---------- GIVEN DATA ----------

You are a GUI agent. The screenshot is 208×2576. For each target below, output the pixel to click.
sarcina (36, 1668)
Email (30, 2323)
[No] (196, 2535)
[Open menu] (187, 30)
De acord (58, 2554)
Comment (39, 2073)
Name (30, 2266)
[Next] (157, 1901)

----------

Repeat each line above exactly as written.

RESULT ->
You are a GUI agent. The screenshot is 208×2576. For each target below, output the pixel to click.
sarcina (36, 1668)
Email (30, 2323)
[No] (196, 2535)
[Open menu] (187, 30)
De acord (58, 2554)
Comment (39, 2073)
Name (30, 2266)
[Next] (157, 1901)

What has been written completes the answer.